= Estratto del documento =
+++

Dal Nord Africa parte un filo strategico, che si congiunge con il cuore industriale dell’Europa e attraversa il Mezzogiorno d’Italia. Ed è proprio lungo quel filo, fatto di energia, infrastrutture, sicurezza del territorio e competitività, che si sviluppa l’azione del gruppo BEI, il motore finanziario dell’Unione europea. Il 2025, per la Banca europea per gli investimenti e per il Fondo europeo per gli investimenti, è stato un anno senza precedenti: oltre 12,3 miliardi di euro mobilitati in Italia, pari a circa lo 0,5% del Pil nazionale, su un portafoglio globale che sfiora i 100 miliardi.
A catalizzare la quota più consistente degli impegni è stato senza dubbio il Sud, che da solo ha assorbito il 40% delle risorse complessive. Proprio nel Mezzogiorno, infatti, sono stati finanziati interventi per ben 4,9 miliardi di euro, il dato più alto mai registrato in termini assoluti. Un flusso di capitali che guarda alla transizione energetica, ma anche ai progetti per rafforzare il tessuto produttivo e alla messa in sicurezza delle aree fragili del Paese. Del resto, dalla ricostruzione dei territori colpiti da calamità, a partire dai Campi Flegrei, fino a possibili interventi sulla collina instabile di Niscemi, qualora arrivasse una richiesta formale del governo, il perimetro dell’azione BEI si allarga e si fa sempre più cruciale.
Tuttavia, non è una mera questione di numeri. Dietro i dati, infatti, c’è la fotografia di un gruppo che, nel corso degli anni, ha progressivamente avvicinato la propria azione ai bisogni concreti dei territori, delle imprese e delle amministrazioni pubbliche. E l’Italia, all’interno di questo panorama, assume un ruolo centrale. È proprio qui, infatti, che le grandi priorità europee – dalla transizione energetica alla competitività industriale, fino all’autonomia strategica – smettono di essere enunciazioni programmatiche, diventando cantieri, investimenti, infrastrutture. “Le operazioni finanziarie siglate nel 2025 mirano a rafforzare le infrastrutture, a sostenere l’industria e ad accompagnare la trasformazione del tessuto produttivo, contribuendo a rendere l’economia più resiliente, sostenibile e capace di affrontare le sfide globali”, ha dichiarato la vicepresidente della BEI Vigliotti.
All’interno di questa strategia, la coesione territoriale rimane uno dei pilastri dell’intervento del Gruppo BEI. Diminuire le distanze tra le diverse aree del Paese, rafforzare la resilienza delle infrastrutture e creare nuove opportunità di sviluppo locale non sono solo obiettivi dichiarati, ma linee d’azione che si traducono in progetti e risorse. Nel corso del 2025, i finanziamenti hanno sostenuto percorsi di convergenza territoriale e di crescita equilibrata, con l’intento di superare i divari regionali e promuovere uno sviluppo più omogeneo e duraturo.

+++

= Dati forniti =

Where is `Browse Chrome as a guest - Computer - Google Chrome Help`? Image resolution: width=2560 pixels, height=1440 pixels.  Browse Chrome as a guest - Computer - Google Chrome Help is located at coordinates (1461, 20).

+++

= Domande da svolgere =
a) Secondo il testo sul gruppo BEI, quale quota delle risorse complessive ha assorbito il Sud?
b) Trascriva il passo del testo sul gruppo BEI che comincia con "A catalizzare la" e prosegue fino a "sempre più cruciale.", sostituendo "Mezzogiorno" con "Meridione".
Il materiale proviene da una fonte diversa rispetto al testo sul gruppo BEI.

= Soluzioni dell'esercizio =
a) Il 40% delle risorse complessive.

b)
A catalizzare la quota più consistente degli impegni è stato senza dubbio il Sud, che da solo ha assorbito il 40% delle risorse complessive. Proprio nel Meridione, infatti, sono stati finanziati interventi per ben 4,9 miliardi di euro, il dato più alto mai registrato in termini assoluti. Un flusso di capitali che guarda alla transizione energetica, ma anche ai progetti per rafforzare il tessuto produttivo e alla messa in sicurezza delle aree fragili del Paese. Del resto, dalla ricostruzione dei territori colpiti da calamità, a partire dai Campi Flegrei, fino a possibili interventi sulla collina instabile di Niscemi, qualora arrivasse una richiesta formale del governo, il perimetro dell’azione BEI si allarga e si fa sempre più cruciale.